Input material →
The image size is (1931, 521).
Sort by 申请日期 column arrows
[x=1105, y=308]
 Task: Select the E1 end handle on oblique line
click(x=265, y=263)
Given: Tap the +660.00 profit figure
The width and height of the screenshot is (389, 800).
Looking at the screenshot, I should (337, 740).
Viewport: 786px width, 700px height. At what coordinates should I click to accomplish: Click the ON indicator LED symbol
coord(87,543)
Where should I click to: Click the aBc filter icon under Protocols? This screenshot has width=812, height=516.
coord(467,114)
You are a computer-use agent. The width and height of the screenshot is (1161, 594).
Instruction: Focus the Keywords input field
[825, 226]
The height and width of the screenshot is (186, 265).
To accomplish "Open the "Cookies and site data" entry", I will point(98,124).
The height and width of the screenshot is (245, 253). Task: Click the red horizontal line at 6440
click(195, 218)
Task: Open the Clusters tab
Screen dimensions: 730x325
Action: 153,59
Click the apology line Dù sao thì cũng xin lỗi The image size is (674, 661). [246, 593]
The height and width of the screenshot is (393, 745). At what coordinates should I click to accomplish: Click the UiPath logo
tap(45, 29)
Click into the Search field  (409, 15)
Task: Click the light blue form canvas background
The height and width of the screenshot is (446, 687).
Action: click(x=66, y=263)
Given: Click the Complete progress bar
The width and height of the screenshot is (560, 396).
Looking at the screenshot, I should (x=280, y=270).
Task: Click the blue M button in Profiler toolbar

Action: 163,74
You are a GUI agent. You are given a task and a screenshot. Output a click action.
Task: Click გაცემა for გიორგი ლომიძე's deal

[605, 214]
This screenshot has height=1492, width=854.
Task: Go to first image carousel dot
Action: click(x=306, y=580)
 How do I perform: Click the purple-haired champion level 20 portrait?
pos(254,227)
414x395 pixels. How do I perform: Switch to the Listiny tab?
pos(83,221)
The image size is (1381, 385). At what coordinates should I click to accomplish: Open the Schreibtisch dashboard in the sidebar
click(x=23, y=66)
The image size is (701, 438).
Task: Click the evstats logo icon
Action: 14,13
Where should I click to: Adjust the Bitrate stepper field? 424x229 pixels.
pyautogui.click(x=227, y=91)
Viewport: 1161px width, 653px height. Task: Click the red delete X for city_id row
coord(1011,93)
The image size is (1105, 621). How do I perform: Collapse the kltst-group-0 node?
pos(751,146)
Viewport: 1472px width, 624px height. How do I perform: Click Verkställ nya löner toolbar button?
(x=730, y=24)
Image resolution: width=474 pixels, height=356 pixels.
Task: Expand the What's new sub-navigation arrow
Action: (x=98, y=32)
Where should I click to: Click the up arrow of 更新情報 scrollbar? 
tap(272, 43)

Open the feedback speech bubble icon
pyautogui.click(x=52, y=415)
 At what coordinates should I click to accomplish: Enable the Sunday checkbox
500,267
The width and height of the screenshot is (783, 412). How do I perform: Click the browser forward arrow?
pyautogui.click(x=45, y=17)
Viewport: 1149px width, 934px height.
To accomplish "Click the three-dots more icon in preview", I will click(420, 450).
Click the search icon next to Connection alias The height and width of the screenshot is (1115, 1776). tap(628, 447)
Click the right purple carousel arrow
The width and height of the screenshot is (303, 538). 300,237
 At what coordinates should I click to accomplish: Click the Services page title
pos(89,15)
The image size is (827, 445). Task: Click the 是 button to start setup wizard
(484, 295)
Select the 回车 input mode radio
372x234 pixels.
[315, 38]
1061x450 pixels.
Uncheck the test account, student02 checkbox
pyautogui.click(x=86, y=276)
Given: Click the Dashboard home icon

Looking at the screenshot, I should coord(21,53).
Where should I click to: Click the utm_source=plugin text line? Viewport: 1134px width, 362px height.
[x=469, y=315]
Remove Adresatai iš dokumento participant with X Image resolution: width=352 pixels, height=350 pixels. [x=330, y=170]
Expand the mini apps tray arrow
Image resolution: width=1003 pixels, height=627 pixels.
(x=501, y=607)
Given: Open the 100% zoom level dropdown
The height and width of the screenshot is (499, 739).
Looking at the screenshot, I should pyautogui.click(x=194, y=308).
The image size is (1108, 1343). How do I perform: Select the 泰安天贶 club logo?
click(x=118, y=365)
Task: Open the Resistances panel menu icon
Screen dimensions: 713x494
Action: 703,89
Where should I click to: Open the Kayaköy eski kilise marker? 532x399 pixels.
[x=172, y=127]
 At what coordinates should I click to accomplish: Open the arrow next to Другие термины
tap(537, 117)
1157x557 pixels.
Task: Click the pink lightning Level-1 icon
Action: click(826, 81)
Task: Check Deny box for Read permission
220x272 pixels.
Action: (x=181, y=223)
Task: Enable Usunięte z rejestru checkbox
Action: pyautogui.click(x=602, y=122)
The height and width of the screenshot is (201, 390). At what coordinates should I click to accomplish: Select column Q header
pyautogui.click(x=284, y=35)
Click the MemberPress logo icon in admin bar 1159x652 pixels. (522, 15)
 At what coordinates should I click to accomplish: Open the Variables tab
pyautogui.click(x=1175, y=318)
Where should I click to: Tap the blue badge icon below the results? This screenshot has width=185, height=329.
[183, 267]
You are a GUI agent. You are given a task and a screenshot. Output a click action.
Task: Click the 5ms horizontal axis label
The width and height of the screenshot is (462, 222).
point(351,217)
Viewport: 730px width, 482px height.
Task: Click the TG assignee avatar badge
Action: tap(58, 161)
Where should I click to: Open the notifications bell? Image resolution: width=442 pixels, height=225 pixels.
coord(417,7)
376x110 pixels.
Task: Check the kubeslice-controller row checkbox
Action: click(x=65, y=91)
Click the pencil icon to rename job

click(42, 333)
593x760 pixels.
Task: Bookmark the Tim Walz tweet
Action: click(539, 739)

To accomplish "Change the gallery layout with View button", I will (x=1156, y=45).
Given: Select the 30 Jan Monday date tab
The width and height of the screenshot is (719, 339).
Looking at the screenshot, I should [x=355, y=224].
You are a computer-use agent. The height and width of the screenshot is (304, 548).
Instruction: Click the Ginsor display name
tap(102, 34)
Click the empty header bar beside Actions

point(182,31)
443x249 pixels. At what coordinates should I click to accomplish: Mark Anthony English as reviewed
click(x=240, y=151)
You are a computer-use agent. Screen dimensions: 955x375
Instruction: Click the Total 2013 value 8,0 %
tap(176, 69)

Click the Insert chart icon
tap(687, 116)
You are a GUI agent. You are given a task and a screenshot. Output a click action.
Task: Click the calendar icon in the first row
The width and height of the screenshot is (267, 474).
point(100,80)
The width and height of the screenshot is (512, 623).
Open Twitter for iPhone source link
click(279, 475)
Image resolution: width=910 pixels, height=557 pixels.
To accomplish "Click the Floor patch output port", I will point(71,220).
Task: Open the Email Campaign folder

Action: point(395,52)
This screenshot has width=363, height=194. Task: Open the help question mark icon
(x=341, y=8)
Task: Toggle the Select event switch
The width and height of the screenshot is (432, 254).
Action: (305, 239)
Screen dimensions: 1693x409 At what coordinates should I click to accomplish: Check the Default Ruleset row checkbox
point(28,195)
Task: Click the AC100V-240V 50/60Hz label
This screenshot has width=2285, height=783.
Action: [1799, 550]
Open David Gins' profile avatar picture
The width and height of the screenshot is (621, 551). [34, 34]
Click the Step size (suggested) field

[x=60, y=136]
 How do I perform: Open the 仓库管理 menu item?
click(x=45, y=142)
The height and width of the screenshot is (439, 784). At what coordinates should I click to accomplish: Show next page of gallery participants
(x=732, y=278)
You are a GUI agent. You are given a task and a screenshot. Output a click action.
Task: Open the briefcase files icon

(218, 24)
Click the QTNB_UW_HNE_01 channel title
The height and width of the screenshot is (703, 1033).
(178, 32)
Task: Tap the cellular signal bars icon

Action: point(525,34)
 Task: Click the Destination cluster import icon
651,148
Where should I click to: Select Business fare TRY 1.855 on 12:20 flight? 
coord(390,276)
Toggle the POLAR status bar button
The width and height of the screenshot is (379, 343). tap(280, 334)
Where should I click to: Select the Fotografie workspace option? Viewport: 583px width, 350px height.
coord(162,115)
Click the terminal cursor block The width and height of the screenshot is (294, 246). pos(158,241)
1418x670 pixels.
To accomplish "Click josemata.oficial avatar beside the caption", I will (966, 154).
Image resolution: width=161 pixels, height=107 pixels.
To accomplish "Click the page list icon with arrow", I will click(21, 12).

Activity →
A line belongs in the answer if it contains the word "computer"; please copy each such line from the material.

Result →
You are a computer-use agent. The width and height of the screenshot is (1161, 594).
You are a computer-use agent. The height and width of the screenshot is (304, 548).
You are a computer-use agent. Screen dimensions: 955x375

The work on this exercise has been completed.